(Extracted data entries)
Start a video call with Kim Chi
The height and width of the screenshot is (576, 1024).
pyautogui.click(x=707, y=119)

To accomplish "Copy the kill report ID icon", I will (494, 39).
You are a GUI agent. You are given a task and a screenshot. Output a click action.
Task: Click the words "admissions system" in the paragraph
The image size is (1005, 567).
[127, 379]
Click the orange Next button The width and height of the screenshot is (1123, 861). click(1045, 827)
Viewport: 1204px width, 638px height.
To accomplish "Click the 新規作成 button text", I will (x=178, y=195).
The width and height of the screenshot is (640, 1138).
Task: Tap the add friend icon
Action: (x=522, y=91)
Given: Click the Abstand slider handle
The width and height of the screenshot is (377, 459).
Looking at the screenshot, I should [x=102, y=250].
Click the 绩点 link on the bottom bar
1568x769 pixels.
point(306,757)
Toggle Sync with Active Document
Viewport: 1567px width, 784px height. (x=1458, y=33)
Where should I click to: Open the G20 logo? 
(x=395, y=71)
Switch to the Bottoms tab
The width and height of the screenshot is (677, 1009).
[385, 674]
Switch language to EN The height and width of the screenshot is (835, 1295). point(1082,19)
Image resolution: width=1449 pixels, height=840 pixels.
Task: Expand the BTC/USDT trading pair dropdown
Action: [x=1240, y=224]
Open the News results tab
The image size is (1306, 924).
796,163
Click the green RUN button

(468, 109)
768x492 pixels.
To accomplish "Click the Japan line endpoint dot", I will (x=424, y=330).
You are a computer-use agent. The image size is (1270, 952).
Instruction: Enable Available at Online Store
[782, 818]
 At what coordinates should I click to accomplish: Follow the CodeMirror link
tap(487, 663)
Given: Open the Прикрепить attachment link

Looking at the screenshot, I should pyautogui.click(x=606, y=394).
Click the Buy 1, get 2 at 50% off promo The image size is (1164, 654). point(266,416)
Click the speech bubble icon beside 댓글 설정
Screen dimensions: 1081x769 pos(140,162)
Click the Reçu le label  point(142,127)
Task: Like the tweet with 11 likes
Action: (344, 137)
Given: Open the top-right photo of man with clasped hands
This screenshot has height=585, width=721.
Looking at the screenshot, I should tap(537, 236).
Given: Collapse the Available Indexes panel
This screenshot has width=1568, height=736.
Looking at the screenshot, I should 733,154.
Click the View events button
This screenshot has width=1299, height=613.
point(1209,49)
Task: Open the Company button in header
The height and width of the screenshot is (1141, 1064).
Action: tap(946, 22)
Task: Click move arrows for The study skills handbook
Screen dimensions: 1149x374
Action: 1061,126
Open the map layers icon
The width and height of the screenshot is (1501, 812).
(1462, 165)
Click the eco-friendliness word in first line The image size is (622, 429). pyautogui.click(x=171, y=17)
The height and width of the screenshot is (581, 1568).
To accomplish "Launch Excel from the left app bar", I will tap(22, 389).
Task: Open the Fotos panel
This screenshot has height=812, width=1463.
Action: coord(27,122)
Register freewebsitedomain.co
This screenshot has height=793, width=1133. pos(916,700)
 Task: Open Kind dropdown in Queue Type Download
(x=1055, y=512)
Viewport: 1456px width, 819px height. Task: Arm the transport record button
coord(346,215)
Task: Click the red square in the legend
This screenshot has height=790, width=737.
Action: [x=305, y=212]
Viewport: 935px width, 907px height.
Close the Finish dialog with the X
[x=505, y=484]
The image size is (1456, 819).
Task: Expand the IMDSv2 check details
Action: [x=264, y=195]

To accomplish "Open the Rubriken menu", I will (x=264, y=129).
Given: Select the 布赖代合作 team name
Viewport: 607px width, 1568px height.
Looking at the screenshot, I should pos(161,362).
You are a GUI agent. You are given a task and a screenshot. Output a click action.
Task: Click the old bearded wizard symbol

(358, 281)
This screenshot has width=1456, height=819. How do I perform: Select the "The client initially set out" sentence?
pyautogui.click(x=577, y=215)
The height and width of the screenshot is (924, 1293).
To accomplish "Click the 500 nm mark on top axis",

• **Given exercise**
Retype the data above word for word, beginning at the line that contains "Viewport: 935px width, 907px height." and stopping after the last line of the data.

• **Finished answer**
Viewport: 935px width, 907px height.
Close the Finish dialog with the X
[x=505, y=484]
The image size is (1456, 819).
Task: Expand the IMDSv2 check details
Action: [x=264, y=195]

To accomplish "Open the Rubriken menu", I will (x=264, y=129).
Given: Select the 布赖代合作 team name
Viewport: 607px width, 1568px height.
Looking at the screenshot, I should pos(161,362).
You are a GUI agent. You are given a task and a screenshot. Output a click action.
Task: Click the old bearded wizard symbol

(358, 281)
This screenshot has width=1456, height=819. How do I perform: Select the "The client initially set out" sentence?
pyautogui.click(x=577, y=215)
The height and width of the screenshot is (924, 1293).
To accomplish "Click the 500 nm mark on top axis",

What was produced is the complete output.